Exercise objective »
Check each line of the records below and collect those holding "computer".

Stored entries
——
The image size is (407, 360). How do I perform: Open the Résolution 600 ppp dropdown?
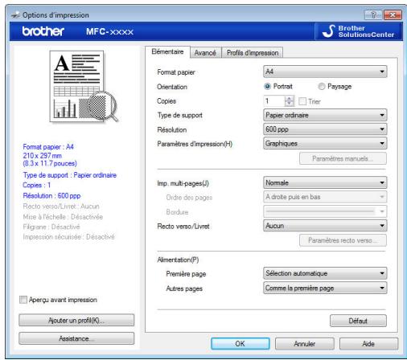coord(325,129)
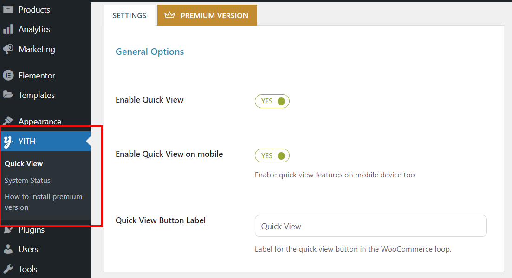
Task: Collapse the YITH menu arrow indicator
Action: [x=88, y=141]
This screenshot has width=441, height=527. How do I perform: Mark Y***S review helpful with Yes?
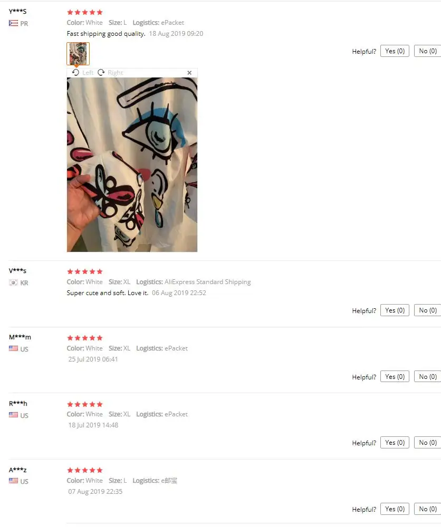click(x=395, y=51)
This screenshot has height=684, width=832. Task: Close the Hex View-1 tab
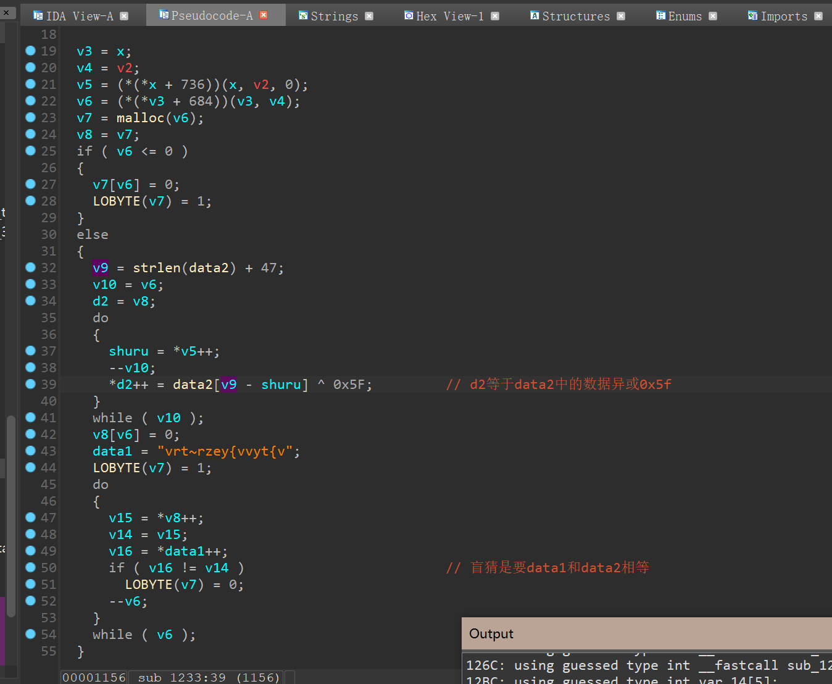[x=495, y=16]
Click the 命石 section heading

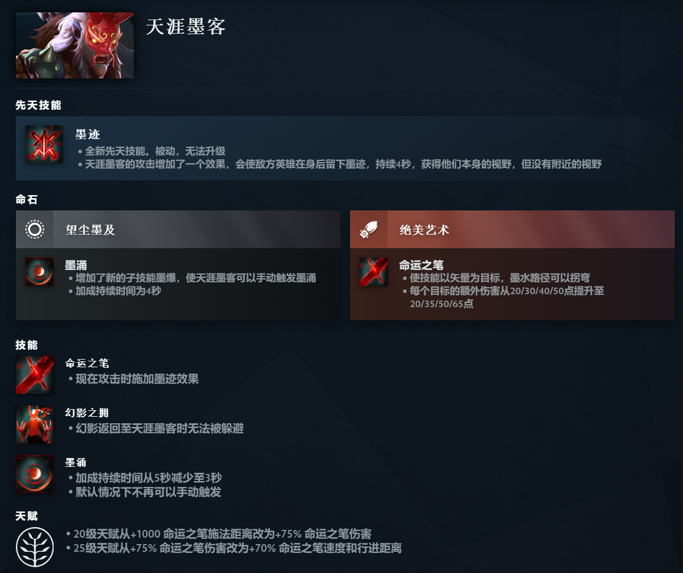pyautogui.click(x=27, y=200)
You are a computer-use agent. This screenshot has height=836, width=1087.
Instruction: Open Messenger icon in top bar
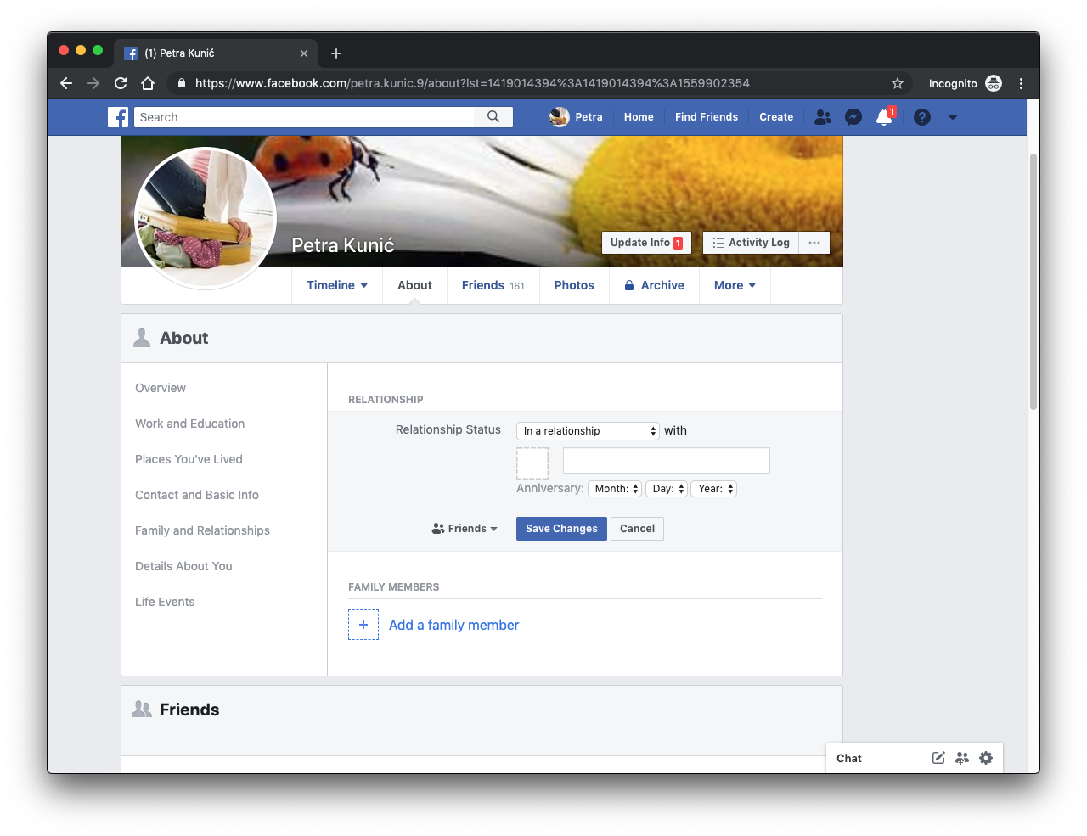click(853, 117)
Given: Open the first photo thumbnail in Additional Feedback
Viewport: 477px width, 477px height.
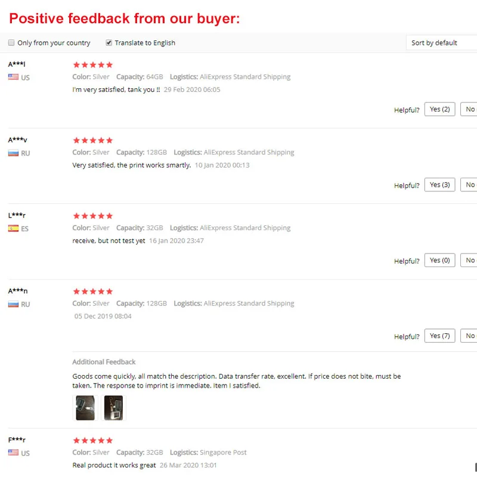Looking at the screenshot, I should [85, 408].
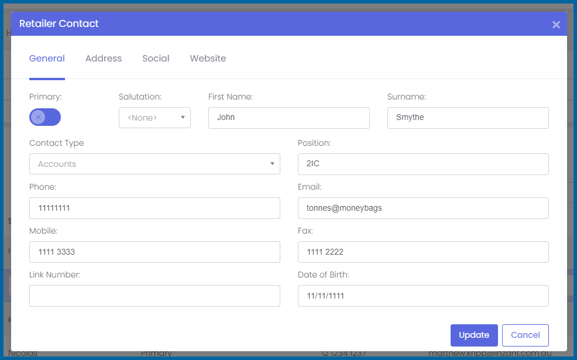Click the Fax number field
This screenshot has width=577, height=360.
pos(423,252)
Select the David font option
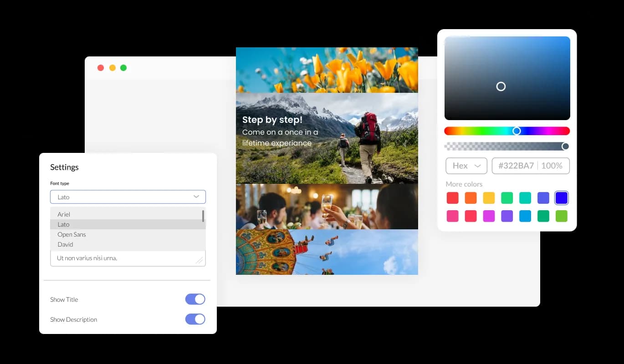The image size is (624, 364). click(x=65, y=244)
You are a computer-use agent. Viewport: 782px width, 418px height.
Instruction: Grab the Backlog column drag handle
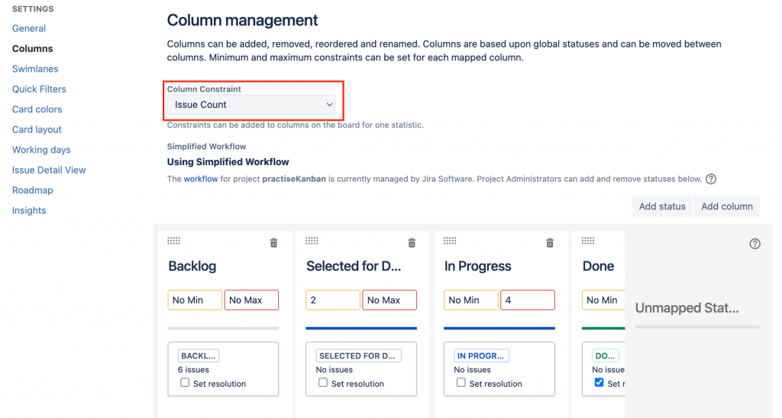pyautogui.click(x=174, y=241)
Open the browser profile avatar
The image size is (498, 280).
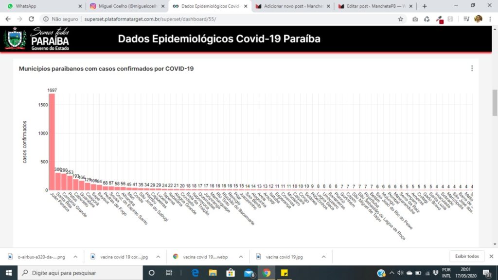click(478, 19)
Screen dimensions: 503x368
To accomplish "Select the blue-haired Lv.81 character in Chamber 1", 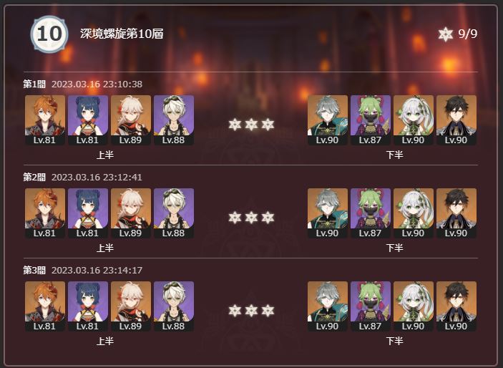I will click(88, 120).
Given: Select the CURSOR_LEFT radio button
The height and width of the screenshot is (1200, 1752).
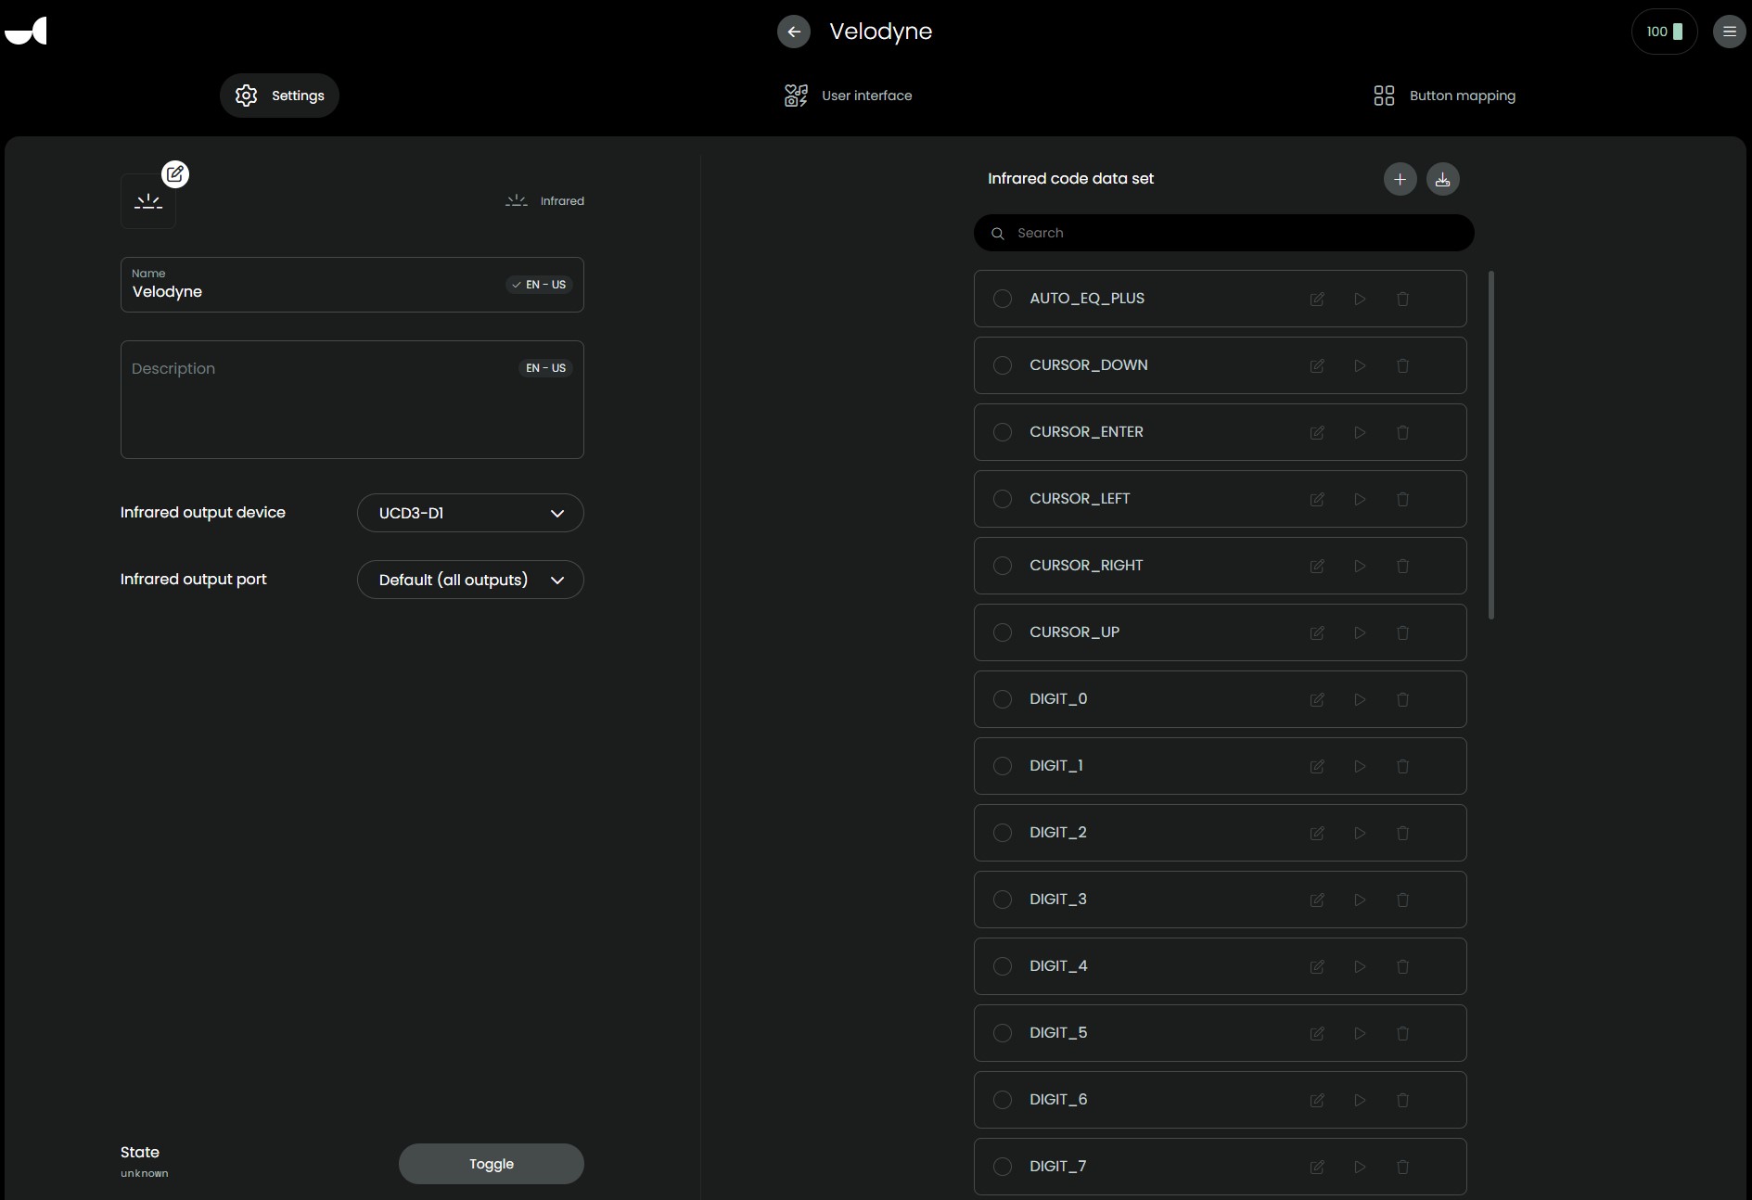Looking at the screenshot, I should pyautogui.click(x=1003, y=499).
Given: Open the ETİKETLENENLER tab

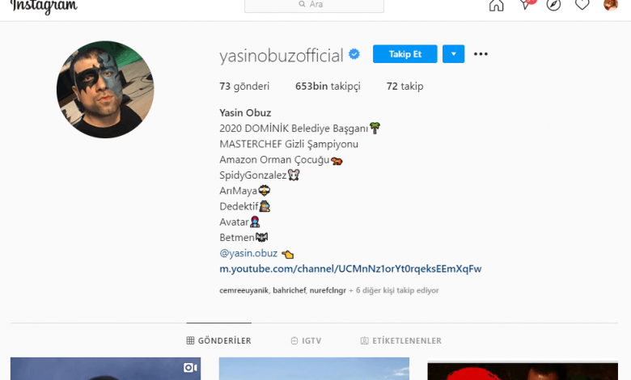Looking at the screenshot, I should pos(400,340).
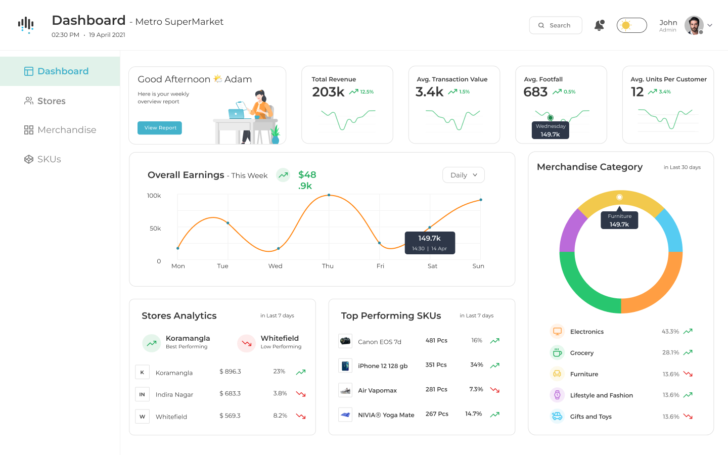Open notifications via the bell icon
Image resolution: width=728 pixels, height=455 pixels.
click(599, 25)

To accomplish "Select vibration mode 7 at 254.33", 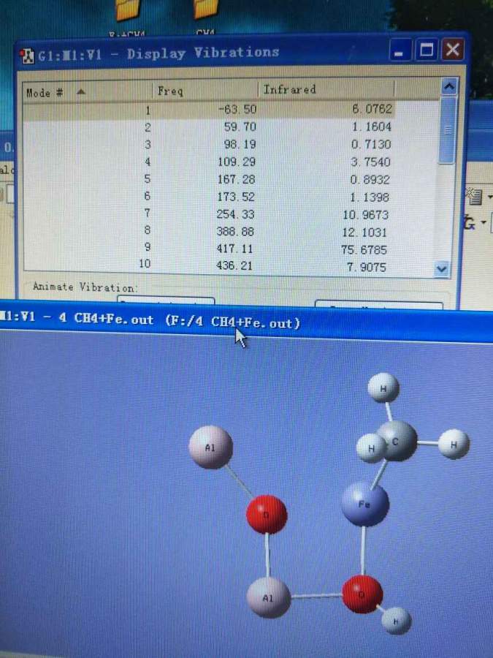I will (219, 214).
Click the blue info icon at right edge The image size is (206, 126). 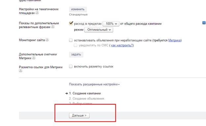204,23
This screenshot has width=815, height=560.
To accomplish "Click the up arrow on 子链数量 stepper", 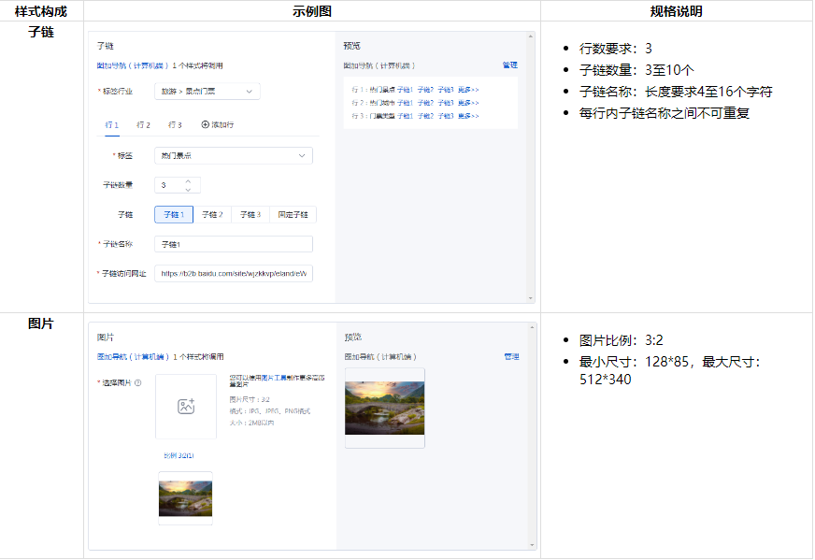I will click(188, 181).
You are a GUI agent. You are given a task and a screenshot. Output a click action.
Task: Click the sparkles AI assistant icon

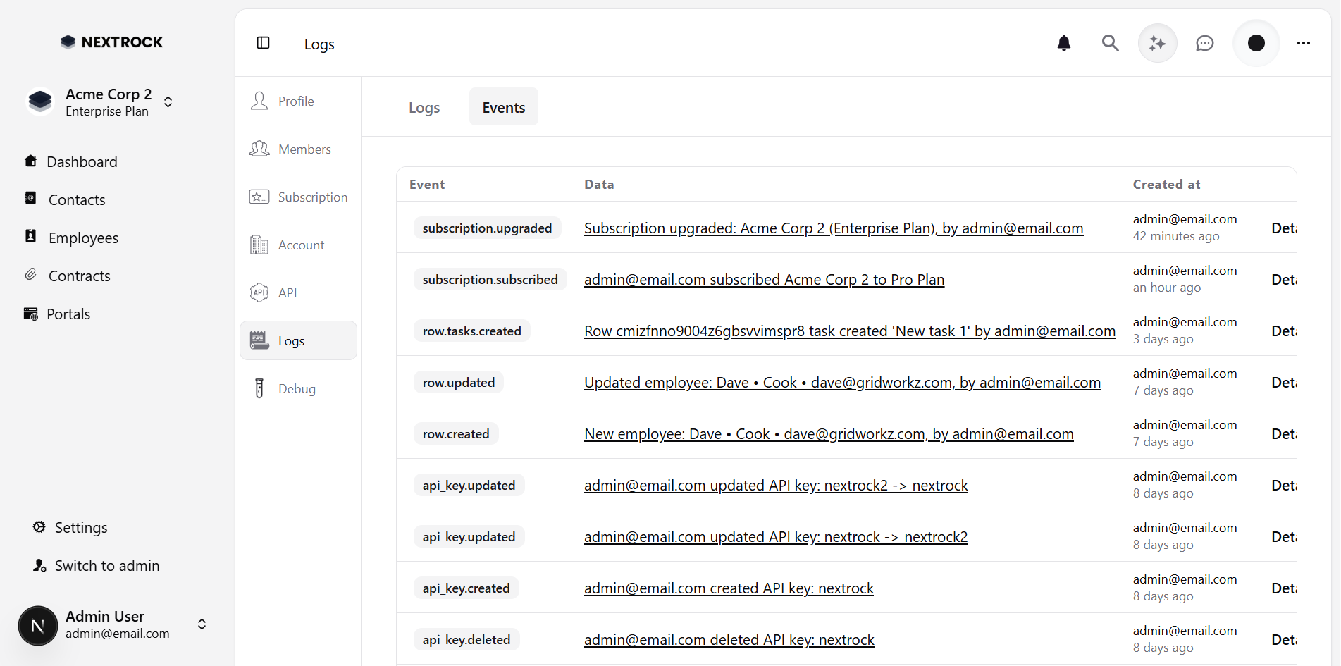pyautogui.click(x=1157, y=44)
——
Response for this exercise »
You are a computer-use agent. This screenshot has height=836, width=1087.
You are a computer-use agent. Viewport: 782px width, 418px height.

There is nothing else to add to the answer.